* start *

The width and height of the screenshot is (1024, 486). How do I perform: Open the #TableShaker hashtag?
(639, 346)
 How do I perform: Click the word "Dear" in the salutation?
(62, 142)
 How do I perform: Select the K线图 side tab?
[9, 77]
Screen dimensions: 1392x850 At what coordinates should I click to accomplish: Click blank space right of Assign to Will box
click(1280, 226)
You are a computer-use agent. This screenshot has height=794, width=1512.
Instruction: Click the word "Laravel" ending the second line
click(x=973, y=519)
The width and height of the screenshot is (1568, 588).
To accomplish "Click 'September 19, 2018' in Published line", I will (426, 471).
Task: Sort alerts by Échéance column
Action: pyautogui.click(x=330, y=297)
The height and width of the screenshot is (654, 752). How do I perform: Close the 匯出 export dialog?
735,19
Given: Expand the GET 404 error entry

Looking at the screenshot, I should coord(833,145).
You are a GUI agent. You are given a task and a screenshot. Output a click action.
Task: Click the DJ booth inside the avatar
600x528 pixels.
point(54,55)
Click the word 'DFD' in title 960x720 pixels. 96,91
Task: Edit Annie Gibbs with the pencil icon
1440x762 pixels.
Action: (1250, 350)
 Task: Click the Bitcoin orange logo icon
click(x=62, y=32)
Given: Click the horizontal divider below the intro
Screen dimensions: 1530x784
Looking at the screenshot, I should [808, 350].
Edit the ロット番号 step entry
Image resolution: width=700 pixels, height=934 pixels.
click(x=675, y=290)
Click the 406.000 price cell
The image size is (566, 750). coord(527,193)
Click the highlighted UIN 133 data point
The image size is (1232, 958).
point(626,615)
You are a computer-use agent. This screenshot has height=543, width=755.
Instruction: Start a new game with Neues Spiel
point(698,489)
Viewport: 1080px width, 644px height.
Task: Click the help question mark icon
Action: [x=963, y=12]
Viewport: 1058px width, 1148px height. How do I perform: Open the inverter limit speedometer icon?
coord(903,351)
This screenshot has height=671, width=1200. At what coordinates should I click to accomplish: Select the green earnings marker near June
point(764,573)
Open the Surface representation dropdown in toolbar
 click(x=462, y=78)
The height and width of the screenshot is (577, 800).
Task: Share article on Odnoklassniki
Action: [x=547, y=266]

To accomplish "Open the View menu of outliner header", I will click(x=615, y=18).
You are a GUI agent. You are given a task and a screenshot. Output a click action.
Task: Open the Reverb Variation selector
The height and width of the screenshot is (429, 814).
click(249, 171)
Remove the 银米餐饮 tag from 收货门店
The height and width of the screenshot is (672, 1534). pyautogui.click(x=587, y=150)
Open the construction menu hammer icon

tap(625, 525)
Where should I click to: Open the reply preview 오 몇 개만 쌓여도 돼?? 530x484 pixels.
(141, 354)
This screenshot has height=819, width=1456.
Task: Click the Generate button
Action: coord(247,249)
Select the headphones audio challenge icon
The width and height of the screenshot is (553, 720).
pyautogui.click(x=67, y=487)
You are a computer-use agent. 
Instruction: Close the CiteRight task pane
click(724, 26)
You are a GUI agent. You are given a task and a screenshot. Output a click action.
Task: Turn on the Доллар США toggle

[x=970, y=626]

* end *

● WHAT YOU HAVE TO DO: Render every line of the records above as a Markdown table with the columns Row and Text. Number the rows in order and omit blank lines.

● TASK SOLUTION:
| Row | Text |
|---|---|
| 1 | The width and height of the screenshot is (1024, 486). How do I perform: Open the #TableShaker hashtag? |
| 2 | (639, 346) |
| 3 |  How do I perform: Click the word "Dear" in the salutation? |
| 4 | (62, 142) |
| 5 |  How do I perform: Select the K线图 side tab? |
| 6 | [9, 77] |
| 7 | Screen dimensions: 1392x850 At what coordinates should I click to accomplish: Click blank space right of Assign to Will box |
| 8 | click(1280, 226) |
| 9 | You are a computer-use agent. This screenshot has height=794, width=1512. |
| 10 | Instruction: Click the word "Laravel" ending the second line |
| 11 | click(x=973, y=519) |
| 12 | The width and height of the screenshot is (1568, 588). |
| 13 | To accomplish "Click 'September 19, 2018' in Published line", I will (426, 471). |
| 14 | Task: Sort alerts by Échéance column |
| 15 | Action: pyautogui.click(x=330, y=297) |
| 16 | The height and width of the screenshot is (654, 752). How do I perform: Close the 匯出 export dialog? |
| 17 | 735,19 |
| 18 | Given: Expand the GET 404 error entry |
| 19 | Looking at the screenshot, I should coord(833,145). |
| 20 | You are a GUI agent. You are given a task and a screenshot. Output a click action. |
| 21 | Task: Click the DJ booth inside the avatar |
| 22 | 600x528 pixels. |
| 23 | point(54,55) |
| 24 | Click the word 'DFD' in title 960x720 pixels. 96,91 |
| 25 | Task: Edit Annie Gibbs with the pencil icon |
| 26 | 1440x762 pixels. |
| 27 | Action: (1250, 350) |
| 28 |  Task: Click the Bitcoin orange logo icon |
| 29 | click(x=62, y=32) |
| 30 | Given: Click the horizontal divider below the intro |
| 31 | Screen dimensions: 1530x784 |
| 32 | Looking at the screenshot, I should [808, 350]. |
| 33 | Edit the ロット番号 step entry |
| 34 | Image resolution: width=700 pixels, height=934 pixels. |
| 35 | click(x=675, y=290) |
| 36 | Click the 406.000 price cell |
| 37 | The image size is (566, 750). coord(527,193) |
| 38 | Click the highlighted UIN 133 data point |
| 39 | The image size is (1232, 958). |
| 40 | point(626,615) |
| 41 | You are a computer-use agent. This screenshot has height=543, width=755. |
| 42 | Instruction: Start a new game with Neues Spiel |
| 43 | point(698,489) |
| 44 | Viewport: 1080px width, 644px height. |
| 45 | Task: Click the help question mark icon |
| 46 | Action: [x=963, y=12] |
| 47 | Viewport: 1058px width, 1148px height. How do I perform: Open the inverter limit speedometer icon? |
| 48 | coord(903,351) |
| 49 | This screenshot has height=671, width=1200. At what coordinates should I click to accomplish: Select the green earnings marker near June |
| 50 | point(764,573) |
| 51 | Open the Surface representation dropdown in toolbar |
| 52 |  click(x=462, y=78) |
| 53 | The height and width of the screenshot is (577, 800). |
| 54 | Task: Share article on Odnoklassniki |
| 55 | Action: [x=547, y=266] |
| 56 | To accomplish "Open the View menu of outliner header", I will click(x=615, y=18). |
| 57 | You are a GUI agent. You are given a task and a screenshot. Output a click action. |
| 58 | Task: Open the Reverb Variation selector |
| 59 | The height and width of the screenshot is (429, 814). |
| 60 | click(249, 171) |
| 61 | Remove the 银米餐饮 tag from 收货门店 |
| 62 | The height and width of the screenshot is (672, 1534). pyautogui.click(x=587, y=150) |
| 63 | Open the construction menu hammer icon |
| 64 | tap(625, 525) |
| 65 | Where should I click to: Open the reply preview 오 몇 개만 쌓여도 돼?? 530x484 pixels. |
| 66 | (141, 354) |
| 67 | This screenshot has height=819, width=1456. |
| 68 | Task: Click the Generate button |
| 69 | Action: coord(247,249) |
| 70 | Select the headphones audio challenge icon |
| 71 | The width and height of the screenshot is (553, 720). |
| 72 | pyautogui.click(x=67, y=487) |
| 73 | You are a computer-use agent.  |
| 74 | Instruction: Close the CiteRight task pane |
| 75 | click(724, 26) |
| 76 | You are a GUI agent. You are given a task and a screenshot. Output a click action. |
| 77 | Task: Turn on the Доллар США toggle |
| 78 | [x=970, y=626] |